--- Task material ---

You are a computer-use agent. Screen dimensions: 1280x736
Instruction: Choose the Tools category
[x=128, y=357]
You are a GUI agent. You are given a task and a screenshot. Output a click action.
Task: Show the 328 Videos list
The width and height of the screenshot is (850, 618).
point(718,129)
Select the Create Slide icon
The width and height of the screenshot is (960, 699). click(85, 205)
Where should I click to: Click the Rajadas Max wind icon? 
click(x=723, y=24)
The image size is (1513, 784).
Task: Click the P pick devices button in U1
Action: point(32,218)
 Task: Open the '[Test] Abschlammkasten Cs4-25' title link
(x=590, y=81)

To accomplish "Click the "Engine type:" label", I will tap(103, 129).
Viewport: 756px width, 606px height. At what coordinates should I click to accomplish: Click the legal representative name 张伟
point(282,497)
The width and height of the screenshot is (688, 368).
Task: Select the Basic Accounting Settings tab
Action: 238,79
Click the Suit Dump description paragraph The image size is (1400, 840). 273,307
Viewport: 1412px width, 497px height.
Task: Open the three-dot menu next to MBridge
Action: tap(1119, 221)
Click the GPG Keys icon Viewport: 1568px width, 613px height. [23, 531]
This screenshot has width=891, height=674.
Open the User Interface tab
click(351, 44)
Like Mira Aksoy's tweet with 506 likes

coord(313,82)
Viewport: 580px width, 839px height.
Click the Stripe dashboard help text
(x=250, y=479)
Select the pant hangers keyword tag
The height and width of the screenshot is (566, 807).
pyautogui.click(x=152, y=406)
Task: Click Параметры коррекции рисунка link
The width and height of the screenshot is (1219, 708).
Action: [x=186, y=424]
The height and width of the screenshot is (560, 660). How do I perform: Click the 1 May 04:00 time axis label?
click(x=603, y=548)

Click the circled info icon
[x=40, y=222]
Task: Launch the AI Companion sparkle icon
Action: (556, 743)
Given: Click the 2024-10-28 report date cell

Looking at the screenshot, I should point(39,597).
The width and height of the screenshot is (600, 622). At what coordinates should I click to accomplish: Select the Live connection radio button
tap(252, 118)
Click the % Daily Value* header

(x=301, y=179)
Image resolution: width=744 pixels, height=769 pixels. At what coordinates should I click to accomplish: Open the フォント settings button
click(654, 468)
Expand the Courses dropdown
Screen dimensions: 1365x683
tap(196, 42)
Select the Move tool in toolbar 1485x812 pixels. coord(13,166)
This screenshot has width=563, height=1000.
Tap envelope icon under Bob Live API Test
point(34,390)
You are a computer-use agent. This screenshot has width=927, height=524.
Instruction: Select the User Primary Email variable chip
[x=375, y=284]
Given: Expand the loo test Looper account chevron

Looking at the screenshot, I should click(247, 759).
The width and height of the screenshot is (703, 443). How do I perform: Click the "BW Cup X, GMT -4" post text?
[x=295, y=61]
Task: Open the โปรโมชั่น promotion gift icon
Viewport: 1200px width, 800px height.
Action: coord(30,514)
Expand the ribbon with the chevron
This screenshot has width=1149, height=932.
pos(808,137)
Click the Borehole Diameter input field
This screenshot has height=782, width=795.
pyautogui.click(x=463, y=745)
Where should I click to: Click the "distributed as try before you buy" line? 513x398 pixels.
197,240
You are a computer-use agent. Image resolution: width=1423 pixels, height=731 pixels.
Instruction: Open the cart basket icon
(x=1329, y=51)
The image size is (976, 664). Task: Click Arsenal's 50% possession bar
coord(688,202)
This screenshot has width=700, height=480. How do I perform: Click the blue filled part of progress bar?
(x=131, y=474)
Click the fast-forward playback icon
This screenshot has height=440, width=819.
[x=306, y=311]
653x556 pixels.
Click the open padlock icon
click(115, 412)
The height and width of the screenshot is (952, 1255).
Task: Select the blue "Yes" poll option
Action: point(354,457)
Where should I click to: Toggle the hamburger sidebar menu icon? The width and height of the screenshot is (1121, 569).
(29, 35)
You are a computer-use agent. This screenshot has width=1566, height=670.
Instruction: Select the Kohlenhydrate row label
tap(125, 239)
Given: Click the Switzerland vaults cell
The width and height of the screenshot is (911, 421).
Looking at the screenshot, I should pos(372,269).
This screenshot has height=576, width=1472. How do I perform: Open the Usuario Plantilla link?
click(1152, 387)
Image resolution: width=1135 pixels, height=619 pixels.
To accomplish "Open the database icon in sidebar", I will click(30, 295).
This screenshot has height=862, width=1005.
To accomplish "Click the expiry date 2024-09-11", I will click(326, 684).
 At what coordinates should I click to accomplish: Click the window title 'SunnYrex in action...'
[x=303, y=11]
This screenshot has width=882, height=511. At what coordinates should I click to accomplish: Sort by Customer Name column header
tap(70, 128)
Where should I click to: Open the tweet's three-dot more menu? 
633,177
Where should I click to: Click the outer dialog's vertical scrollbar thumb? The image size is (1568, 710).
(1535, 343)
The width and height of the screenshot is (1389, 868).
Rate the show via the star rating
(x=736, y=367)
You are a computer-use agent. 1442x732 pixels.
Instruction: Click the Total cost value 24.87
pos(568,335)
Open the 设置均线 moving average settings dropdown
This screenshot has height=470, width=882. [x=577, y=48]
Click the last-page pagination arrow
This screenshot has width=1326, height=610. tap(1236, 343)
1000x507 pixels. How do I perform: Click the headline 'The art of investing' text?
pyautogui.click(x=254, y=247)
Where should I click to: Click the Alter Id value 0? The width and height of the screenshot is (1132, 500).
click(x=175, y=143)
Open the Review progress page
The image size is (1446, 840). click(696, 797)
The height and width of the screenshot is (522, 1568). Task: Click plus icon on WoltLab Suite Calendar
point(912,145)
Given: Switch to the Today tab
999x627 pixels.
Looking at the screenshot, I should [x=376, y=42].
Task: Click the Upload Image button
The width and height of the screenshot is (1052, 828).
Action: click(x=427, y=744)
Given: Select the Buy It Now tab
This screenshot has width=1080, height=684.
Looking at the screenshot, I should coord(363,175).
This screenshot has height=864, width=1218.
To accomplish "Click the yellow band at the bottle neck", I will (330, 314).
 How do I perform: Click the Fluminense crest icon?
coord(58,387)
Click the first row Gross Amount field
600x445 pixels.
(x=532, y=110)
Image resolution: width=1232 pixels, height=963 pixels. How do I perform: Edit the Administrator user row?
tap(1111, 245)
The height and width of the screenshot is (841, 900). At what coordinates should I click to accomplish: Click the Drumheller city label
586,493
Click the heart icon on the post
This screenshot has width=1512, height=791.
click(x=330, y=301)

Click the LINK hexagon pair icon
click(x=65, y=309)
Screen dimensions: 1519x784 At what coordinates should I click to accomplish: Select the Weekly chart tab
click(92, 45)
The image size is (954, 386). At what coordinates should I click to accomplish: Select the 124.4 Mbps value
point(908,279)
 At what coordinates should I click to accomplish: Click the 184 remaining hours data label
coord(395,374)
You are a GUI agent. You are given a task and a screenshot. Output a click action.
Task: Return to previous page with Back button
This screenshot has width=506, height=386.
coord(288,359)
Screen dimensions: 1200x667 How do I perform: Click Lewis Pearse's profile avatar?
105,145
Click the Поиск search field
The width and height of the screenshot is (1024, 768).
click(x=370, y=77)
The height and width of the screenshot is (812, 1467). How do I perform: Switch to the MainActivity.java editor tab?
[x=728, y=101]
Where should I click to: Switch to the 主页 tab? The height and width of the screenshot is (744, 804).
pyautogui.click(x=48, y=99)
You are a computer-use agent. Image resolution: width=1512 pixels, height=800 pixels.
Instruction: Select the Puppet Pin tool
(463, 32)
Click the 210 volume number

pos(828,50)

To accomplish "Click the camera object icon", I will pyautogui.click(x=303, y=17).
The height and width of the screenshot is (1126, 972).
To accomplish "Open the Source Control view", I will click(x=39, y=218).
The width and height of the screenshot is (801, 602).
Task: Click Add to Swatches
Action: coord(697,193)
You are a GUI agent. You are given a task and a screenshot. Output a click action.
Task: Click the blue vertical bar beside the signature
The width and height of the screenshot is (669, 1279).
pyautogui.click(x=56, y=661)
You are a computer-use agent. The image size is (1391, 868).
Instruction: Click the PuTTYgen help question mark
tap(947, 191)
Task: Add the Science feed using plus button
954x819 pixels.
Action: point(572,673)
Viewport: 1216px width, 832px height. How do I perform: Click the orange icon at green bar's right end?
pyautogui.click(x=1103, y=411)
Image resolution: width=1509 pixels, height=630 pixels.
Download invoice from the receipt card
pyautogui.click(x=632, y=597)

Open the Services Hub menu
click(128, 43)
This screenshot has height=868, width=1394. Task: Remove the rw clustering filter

---

Stated problem | Can you update the part of the listing that opens with the line containing "Viewport: 580px width, 839px height." and closes with the line containing "Action: [x=186, y=424]" by swapping "pant hangers" for "belt hangers", changing nothing else and giving back only those lines?

Result of the task |
Viewport: 580px width, 839px height.
Click the Stripe dashboard help text
(x=250, y=479)
Select the belt hangers keyword tag
The height and width of the screenshot is (566, 807).
pyautogui.click(x=152, y=406)
Task: Click Параметры коррекции рисунка link
The width and height of the screenshot is (1219, 708).
Action: [x=186, y=424]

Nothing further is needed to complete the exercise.